**Goal of the exercise**
When you copy from the entries that follow, take only the lines from the one with "Open warung_bro.shah's profile picture" down to the one with "The height and", keeping both ends and dropping every picture.

**Extracted records**
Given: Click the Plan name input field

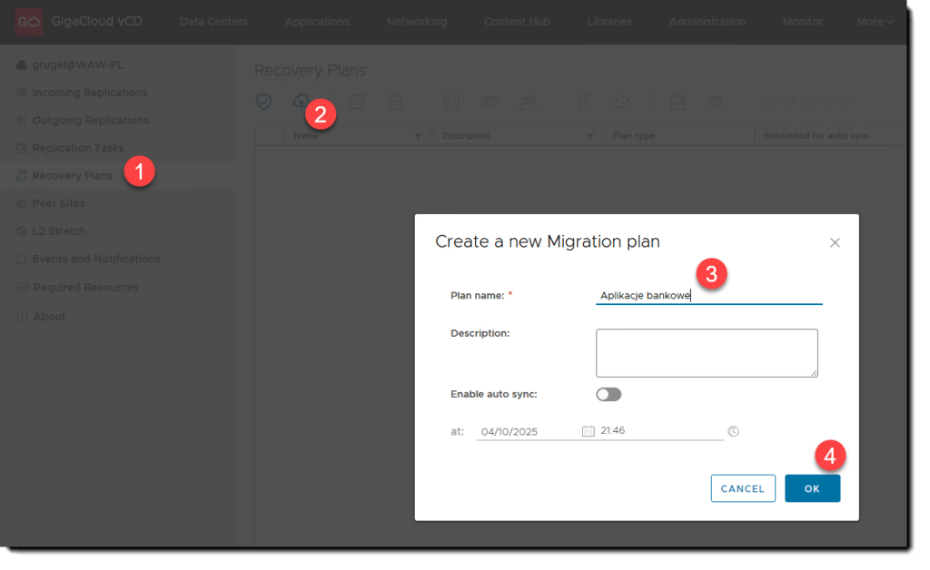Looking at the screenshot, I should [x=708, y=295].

---

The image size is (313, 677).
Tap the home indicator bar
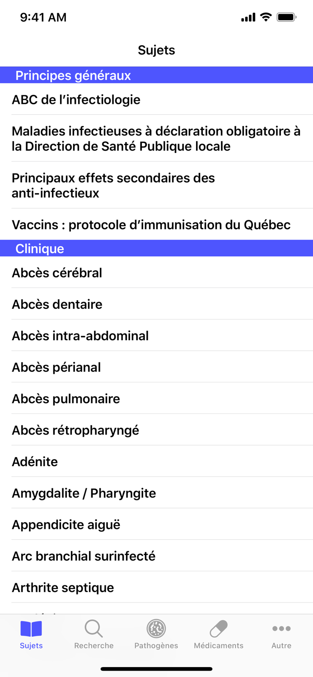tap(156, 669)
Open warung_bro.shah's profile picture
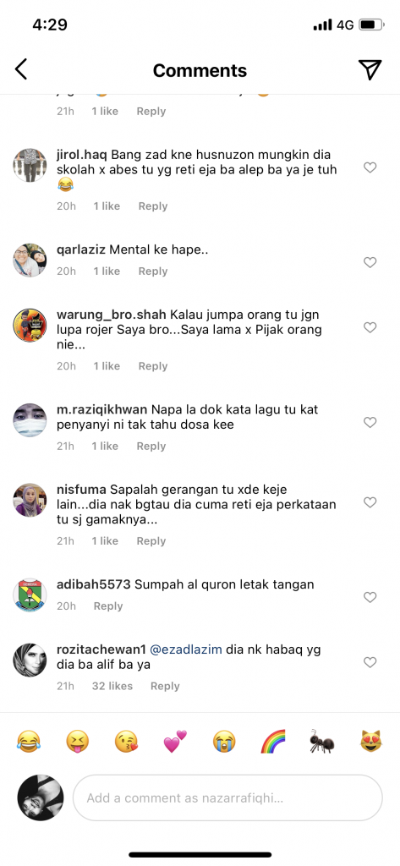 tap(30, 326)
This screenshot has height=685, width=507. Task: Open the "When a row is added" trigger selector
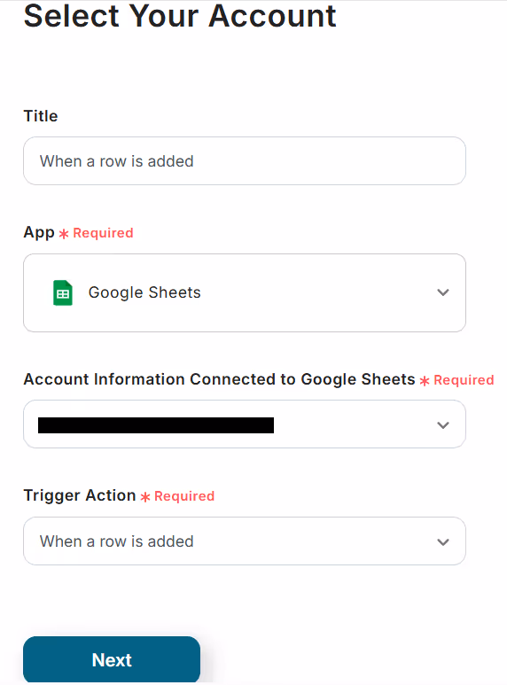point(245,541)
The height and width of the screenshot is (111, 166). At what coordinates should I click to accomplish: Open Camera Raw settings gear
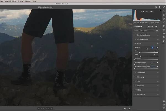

**Solved exercise**
Open warung_bro.shah's profile picture
 tap(30, 326)
This screenshot has height=685, width=507. Task: Open the "When a row is added" trigger selector
point(245,541)
The height and width of the screenshot is (111, 166). At what coordinates should I click to accomplish: Open Camera Raw settings gear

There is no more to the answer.